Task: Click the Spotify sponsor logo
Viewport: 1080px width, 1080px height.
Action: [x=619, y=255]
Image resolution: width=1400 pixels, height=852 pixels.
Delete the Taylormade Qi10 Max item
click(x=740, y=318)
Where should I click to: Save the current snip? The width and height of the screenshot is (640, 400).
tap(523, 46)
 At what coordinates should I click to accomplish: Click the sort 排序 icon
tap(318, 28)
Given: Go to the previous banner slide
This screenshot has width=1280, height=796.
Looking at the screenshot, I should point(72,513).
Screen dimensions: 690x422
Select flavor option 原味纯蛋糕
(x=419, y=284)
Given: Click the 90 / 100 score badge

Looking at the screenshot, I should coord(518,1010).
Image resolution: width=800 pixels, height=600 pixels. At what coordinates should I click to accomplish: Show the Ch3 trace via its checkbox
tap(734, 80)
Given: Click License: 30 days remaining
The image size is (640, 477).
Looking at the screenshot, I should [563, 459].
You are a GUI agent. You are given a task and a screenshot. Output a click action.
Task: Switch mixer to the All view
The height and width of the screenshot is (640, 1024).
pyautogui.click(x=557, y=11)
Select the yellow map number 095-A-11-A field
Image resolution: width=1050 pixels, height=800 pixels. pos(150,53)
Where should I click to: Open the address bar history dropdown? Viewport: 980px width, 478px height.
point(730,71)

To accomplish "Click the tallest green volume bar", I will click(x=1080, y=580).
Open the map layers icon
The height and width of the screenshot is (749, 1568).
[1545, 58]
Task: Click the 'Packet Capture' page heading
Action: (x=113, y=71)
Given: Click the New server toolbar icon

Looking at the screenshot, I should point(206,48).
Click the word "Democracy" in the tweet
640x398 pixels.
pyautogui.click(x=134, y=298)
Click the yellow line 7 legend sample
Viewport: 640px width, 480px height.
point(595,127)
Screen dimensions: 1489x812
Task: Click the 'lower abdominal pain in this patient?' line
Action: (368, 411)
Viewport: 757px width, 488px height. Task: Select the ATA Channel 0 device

• WHAT TO DO: The response should consist of all the entries, reproduced word for word.

• SOLUTION TO THIS EXERCISE:
Task: Click the Spotify sponsor logo
Viewport: 1080px width, 1080px height.
Action: [x=619, y=255]
Image resolution: width=1400 pixels, height=852 pixels.
Delete the Taylormade Qi10 Max item
click(x=740, y=318)
Where should I click to: Save the current snip? The width and height of the screenshot is (640, 400).
tap(523, 46)
 At what coordinates should I click to accomplish: Click the sort 排序 icon
tap(318, 28)
Given: Go to the previous banner slide
This screenshot has width=1280, height=796.
Looking at the screenshot, I should point(72,513).
Screen dimensions: 690x422
Select flavor option 原味纯蛋糕
(x=419, y=284)
Given: Click the 90 / 100 score badge

Looking at the screenshot, I should coord(518,1010).
Image resolution: width=800 pixels, height=600 pixels. At what coordinates should I click to accomplish: Show the Ch3 trace via its checkbox
tap(734, 80)
Given: Click License: 30 days remaining
The image size is (640, 477).
Looking at the screenshot, I should [563, 459].
You are a GUI agent. You are given a task and a screenshot. Output a click action.
Task: Switch mixer to the All view
The height and width of the screenshot is (640, 1024).
pyautogui.click(x=557, y=11)
Select the yellow map number 095-A-11-A field
Image resolution: width=1050 pixels, height=800 pixels. pos(150,53)
Where should I click to: Open the address bar history dropdown? Viewport: 980px width, 478px height.
point(730,71)

To accomplish "Click the tallest green volume bar", I will click(x=1080, y=580).
Open the map layers icon
The height and width of the screenshot is (749, 1568).
[1545, 58]
Task: Click the 'Packet Capture' page heading
Action: (x=113, y=71)
Given: Click the New server toolbar icon

Looking at the screenshot, I should point(206,48).
Click the word "Democracy" in the tweet
640x398 pixels.
pyautogui.click(x=134, y=298)
Click the yellow line 7 legend sample
Viewport: 640px width, 480px height.
point(595,127)
Screen dimensions: 1489x812
Task: Click the 'lower abdominal pain in this patient?' line
Action: (368, 411)
Viewport: 757px width, 488px height. Task: Select the ATA Channel 0 device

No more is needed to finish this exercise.